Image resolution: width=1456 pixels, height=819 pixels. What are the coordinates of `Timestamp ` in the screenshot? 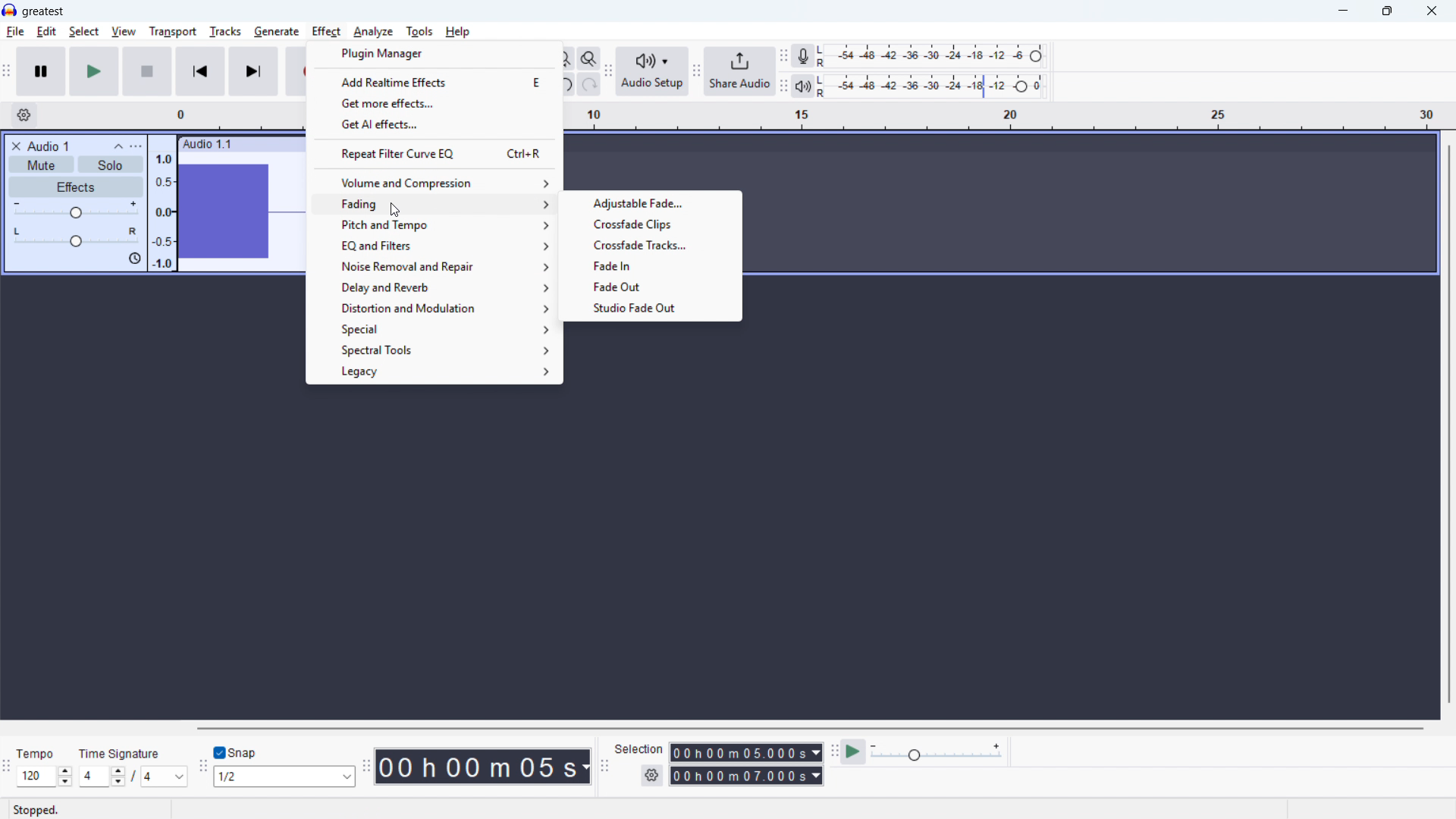 It's located at (485, 767).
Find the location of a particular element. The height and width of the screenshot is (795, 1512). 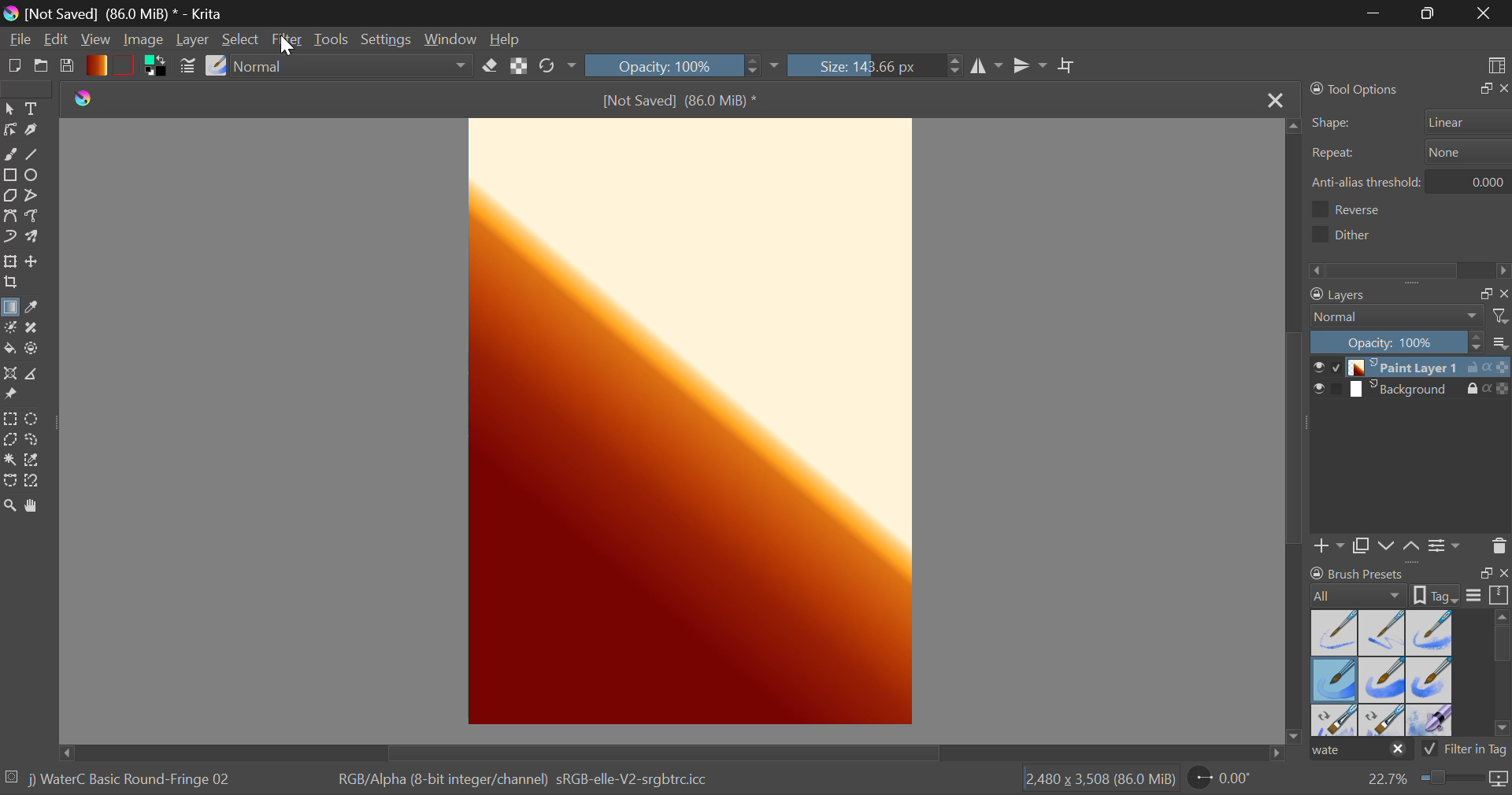

color scale is located at coordinates (1503, 391).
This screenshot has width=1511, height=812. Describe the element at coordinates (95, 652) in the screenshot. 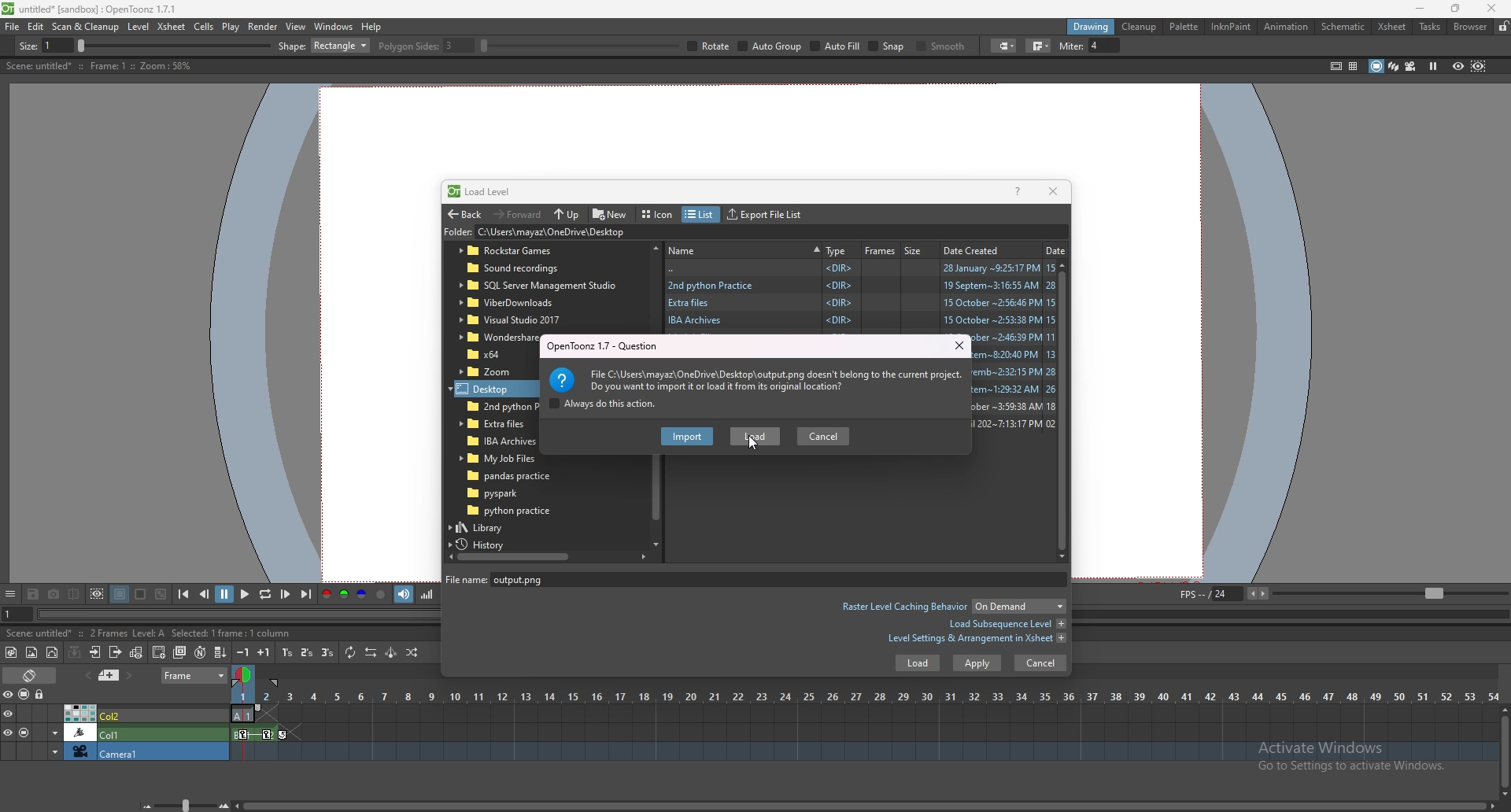

I see `open x subsheet` at that location.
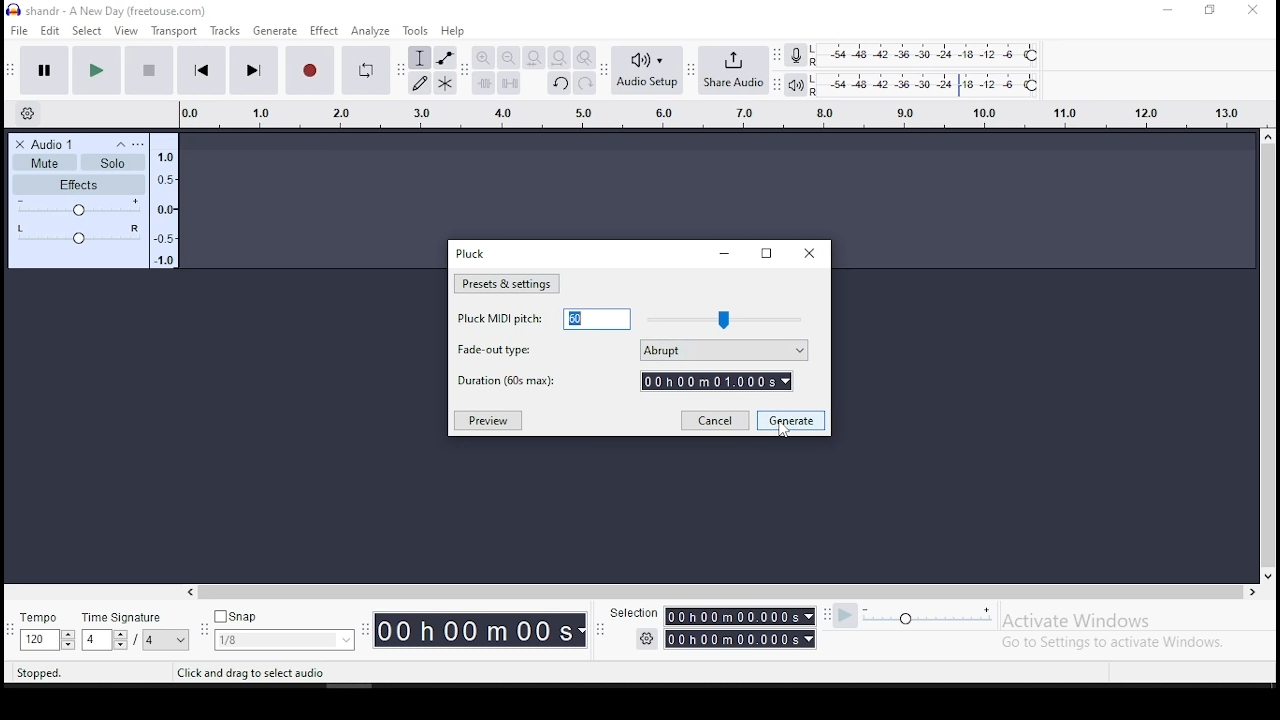 The height and width of the screenshot is (720, 1280). What do you see at coordinates (795, 56) in the screenshot?
I see `record meter` at bounding box center [795, 56].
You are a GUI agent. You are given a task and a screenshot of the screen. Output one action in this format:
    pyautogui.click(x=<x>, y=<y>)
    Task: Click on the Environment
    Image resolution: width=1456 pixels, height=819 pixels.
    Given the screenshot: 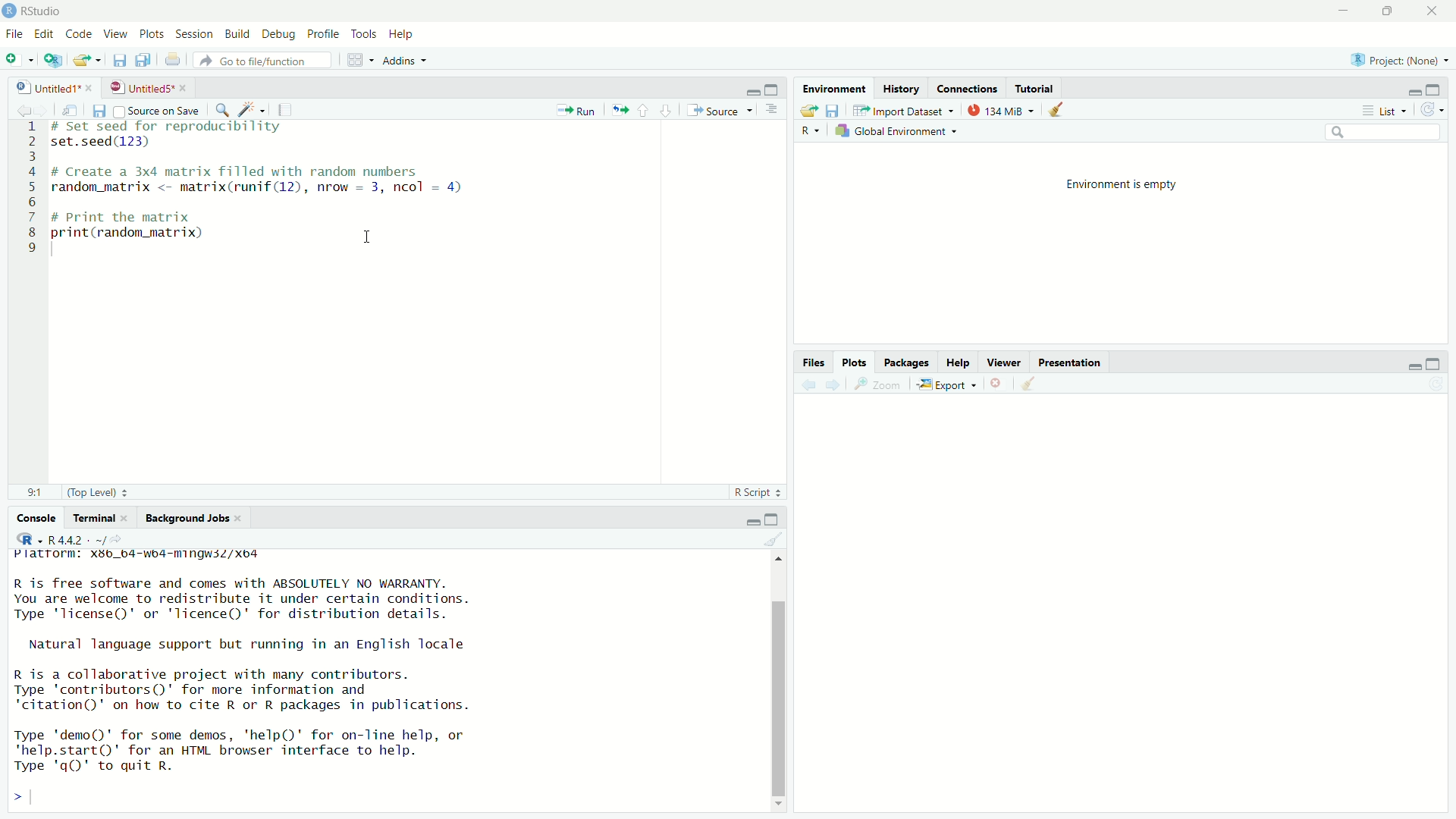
********
Copy the lines word for word, from the line containing "Find the location" through the last line, and include both of those lines. Leave the pictures out of your copy.

Task response:
Find the location of a particular element. The height and width of the screenshot is (795, 1512). 

color scale is located at coordinates (1503, 391).
This screenshot has width=1511, height=812. Describe the element at coordinates (95, 652) in the screenshot. 

I see `open x subsheet` at that location.
 The height and width of the screenshot is (720, 1280). What do you see at coordinates (795, 56) in the screenshot?
I see `record meter` at bounding box center [795, 56].
You are a GUI agent. You are given a task and a screenshot of the screen. Output one action in this format:
    pyautogui.click(x=<x>, y=<y>)
    Task: Click on the Environment
    Image resolution: width=1456 pixels, height=819 pixels.
    Given the screenshot: 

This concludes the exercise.